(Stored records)

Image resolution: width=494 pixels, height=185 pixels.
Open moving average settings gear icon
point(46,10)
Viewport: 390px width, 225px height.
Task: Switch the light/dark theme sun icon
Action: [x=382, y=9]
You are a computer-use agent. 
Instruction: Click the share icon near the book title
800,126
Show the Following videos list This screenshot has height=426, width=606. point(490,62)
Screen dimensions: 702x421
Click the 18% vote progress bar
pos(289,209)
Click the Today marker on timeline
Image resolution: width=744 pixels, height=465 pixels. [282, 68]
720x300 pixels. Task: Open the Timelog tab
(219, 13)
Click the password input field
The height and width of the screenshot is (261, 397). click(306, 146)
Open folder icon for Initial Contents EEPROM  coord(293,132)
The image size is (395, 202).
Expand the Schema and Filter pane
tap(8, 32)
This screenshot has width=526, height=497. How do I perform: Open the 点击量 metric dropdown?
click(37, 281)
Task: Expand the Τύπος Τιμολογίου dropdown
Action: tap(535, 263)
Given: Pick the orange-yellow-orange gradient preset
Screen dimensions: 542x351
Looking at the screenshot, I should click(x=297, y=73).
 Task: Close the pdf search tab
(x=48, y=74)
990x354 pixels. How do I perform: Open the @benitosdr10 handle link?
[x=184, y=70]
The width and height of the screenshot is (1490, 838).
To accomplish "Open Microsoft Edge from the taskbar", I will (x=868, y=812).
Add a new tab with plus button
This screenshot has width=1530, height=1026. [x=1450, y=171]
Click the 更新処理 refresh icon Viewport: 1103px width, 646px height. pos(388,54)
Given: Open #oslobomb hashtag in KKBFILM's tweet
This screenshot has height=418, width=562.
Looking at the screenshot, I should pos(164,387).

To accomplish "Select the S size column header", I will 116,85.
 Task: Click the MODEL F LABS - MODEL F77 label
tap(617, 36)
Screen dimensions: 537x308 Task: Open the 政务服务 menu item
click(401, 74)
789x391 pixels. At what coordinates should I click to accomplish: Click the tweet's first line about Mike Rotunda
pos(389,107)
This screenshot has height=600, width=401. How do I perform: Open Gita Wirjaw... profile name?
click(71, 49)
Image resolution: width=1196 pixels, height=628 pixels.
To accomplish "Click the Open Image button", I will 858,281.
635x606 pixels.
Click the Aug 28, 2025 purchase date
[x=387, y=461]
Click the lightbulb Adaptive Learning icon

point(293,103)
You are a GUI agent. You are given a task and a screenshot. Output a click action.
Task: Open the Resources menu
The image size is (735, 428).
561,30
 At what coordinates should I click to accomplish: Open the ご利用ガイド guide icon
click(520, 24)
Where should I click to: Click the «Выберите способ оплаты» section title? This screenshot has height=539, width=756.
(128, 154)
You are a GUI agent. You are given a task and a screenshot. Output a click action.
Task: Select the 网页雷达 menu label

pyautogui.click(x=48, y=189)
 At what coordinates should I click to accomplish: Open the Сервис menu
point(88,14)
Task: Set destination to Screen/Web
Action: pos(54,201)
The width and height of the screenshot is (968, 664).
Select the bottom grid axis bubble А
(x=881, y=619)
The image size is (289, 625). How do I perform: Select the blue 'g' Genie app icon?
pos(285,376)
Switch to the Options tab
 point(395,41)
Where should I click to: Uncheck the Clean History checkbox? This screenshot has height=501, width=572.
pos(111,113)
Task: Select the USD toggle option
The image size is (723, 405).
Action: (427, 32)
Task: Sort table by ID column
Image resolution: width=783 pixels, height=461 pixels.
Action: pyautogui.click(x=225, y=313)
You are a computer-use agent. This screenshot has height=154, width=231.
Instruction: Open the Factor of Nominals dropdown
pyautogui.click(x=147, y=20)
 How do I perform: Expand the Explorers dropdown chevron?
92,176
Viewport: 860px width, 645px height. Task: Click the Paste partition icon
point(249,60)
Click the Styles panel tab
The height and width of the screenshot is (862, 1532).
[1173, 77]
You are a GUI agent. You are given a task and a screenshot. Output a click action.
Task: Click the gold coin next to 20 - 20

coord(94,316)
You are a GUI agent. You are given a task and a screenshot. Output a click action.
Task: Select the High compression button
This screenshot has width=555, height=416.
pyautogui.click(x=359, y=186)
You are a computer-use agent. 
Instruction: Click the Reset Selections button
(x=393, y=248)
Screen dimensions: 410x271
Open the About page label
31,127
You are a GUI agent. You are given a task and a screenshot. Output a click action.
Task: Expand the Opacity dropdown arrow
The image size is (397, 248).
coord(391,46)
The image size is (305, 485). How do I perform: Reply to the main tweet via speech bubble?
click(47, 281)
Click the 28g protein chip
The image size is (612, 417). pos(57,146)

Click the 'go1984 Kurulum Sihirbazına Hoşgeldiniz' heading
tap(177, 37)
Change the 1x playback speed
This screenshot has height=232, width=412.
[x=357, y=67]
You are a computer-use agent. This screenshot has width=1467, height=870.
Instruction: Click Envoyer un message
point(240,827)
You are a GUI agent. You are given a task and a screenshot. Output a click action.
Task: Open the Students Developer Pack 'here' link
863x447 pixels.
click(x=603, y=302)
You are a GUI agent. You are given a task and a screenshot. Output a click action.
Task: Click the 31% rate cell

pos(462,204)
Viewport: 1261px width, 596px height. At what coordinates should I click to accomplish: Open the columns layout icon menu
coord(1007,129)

### Exercise objective
Retype exactly, and only, the lines above from the one where "the Сервис menu" occurs up to and including the one where "has width=1467, height=870." occurs.

### Worked solution
 At what coordinates should I click to accomplish: Open the Сервис menu
point(88,14)
Task: Set destination to Screen/Web
Action: pos(54,201)
The width and height of the screenshot is (968, 664).
Select the bottom grid axis bubble А
(x=881, y=619)
The image size is (289, 625). How do I perform: Select the blue 'g' Genie app icon?
pos(285,376)
Switch to the Options tab
 point(395,41)
Where should I click to: Uncheck the Clean History checkbox? This screenshot has height=501, width=572.
pos(111,113)
Task: Select the USD toggle option
The image size is (723, 405).
Action: (427, 32)
Task: Sort table by ID column
Image resolution: width=783 pixels, height=461 pixels.
Action: pyautogui.click(x=225, y=313)
You are a computer-use agent. This screenshot has height=154, width=231.
Instruction: Open the Factor of Nominals dropdown
pyautogui.click(x=147, y=20)
 How do I perform: Expand the Explorers dropdown chevron?
92,176
Viewport: 860px width, 645px height. Task: Click the Paste partition icon
point(249,60)
Click the Styles panel tab
The height and width of the screenshot is (862, 1532).
[1173, 77]
You are a GUI agent. You are given a task and a screenshot. Output a click action.
Task: Click the gold coin next to 20 - 20

coord(94,316)
You are a GUI agent. You are given a task and a screenshot. Output a click action.
Task: Select the High compression button
This screenshot has width=555, height=416.
pyautogui.click(x=359, y=186)
You are a computer-use agent. 
Instruction: Click the Reset Selections button
(x=393, y=248)
Screen dimensions: 410x271
Open the About page label
31,127
You are a GUI agent. You are given a task and a screenshot. Output a click action.
Task: Expand the Opacity dropdown arrow
The image size is (397, 248).
coord(391,46)
The image size is (305, 485). How do I perform: Reply to the main tweet via speech bubble?
click(47, 281)
Click the 28g protein chip
The image size is (612, 417). pos(57,146)

Click the 'go1984 Kurulum Sihirbazına Hoşgeldiniz' heading
tap(177, 37)
Change the 1x playback speed
This screenshot has height=232, width=412.
[x=357, y=67]
You are a computer-use agent. This screenshot has width=1467, height=870.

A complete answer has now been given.